WORK TO BE COMPLETED: Do these statements agree with the piece on the Fearless Girl statue below? Answer yes or no for each and quote the deciding words. 1. The statue is roughly 50 inches tall. 2. State Street says about half of the companies it sent letters to have no women on their boards. 3. The writer grasped the statue's meaning on first seeing it.

SUPPLIED TEXT:

########

I did not want to see how Wonder Woman moved from the island to "the real world." 

After I got over that, it took me some time to realize that what I really had a problem with is how white people view femininity.

White men, white women, even white feminists  seem to have this pre-occupation with seeing women as strong little girls. 


Last year, a company put up a little white girl statue on Wall Street that's facing down a bull. And that was supposed to be representative of some sort of protest. It was supposed to be commenting on the women's lack of representation among the movers and shakers on  Wall Street

 WOMEN'S lack of representation in business was supposed to be represented by this image.


But how so?

I do not get this. And I don't mean I disagree either. I mean, I don't understand the link between the concept and the statue.

   This is what the concept was supposed to be:

On the eve of International Women’s Day last Tuesday, State Street Global Advisors, which manages some $2.5 trillion in assets, signaled its solidarity with the day’s demonstrators. The company installed a roughly 50-inch-tall bronze statue of a defiant girl in front of Wall Street's iconic charging-bull statue. The reaction to the statue, which was designed by artist Kristen Visbal, was immediate and powerful.
The statue is a powerful symbol, but there is also substance behind it. Fearless Girl is part of State Street’s campaign to pressure companies to add more women to their boards. The firm followed up the installation with a letter to the thousands of companies that can comprise the Russell 3000 index on Tuesday asking them to take action to increase the diversity on their boards. There is room for improvement: State Street says that roughly a quarter of the 3,500 companies it sent letters to have no women on their boards.

When I saw this image without words I had to go look up what it was supposed to mean. And the article above is what I found. If I had been given 100,000 guesses as to what this statue was supposed to mean, I would not have landed on the empowerment of women.
A few white women writers commented on the inappropriateness of this statue -- but only a few.
I think my being black (or just not-white) has something to do with my inability to see a little girl (even a little black girl) as an empowerment symbol for grown ass women. Black women don't roll like this, in my experience. I don't think most brown women do either.  FEARLESS GIRL seems like a pure Becky thing to me --like baby talking during sex. 


I could be wrong to see this as related, but earlier this year, to protest Donald Trump as a misogynist, white feminists seemed to put together a march without any black and brown input at all.
It seemed that this "feminist march" was in actuality a white feminist march because of the lack of focus on race and therefore intersectionality. And you could visually see the lack of intersectionality in that these white feminist women chose a hot pink pussy hat as their symbol.
And when I say "pussy hats" I mean I actually saw photos of white women with giant hot pink vulvas sitting on their heads. This is problematic in a number of ways, not the least of which is it seemed childish.

While I'm glad black and brown women, especially the young ones, don't feel like they have to be dignified all the time -- as their mama's and grandmama's definitely did-- they still don't go in for this little girl thing nearly as hard as white women.

########

DATA SEGMENT:
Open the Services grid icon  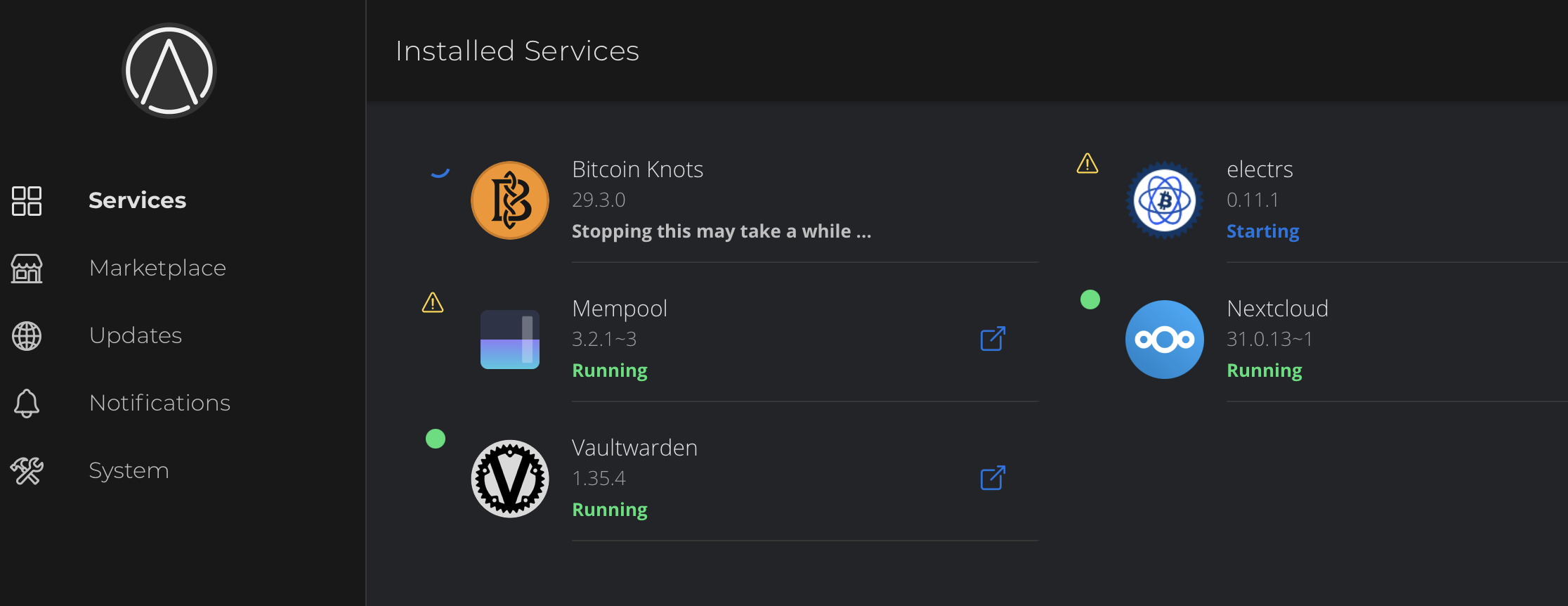[27, 201]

########

EXERCISE RESPONSE:
1. Yes: "a roughly 50-inch-tall bronze statue of a defiant girl"
2. No: "roughly a quarter of the 3,500 companies it sent letters to have no women on their boards"
3. No: "When I saw this image without words I had to go look up what it was supposed to mean."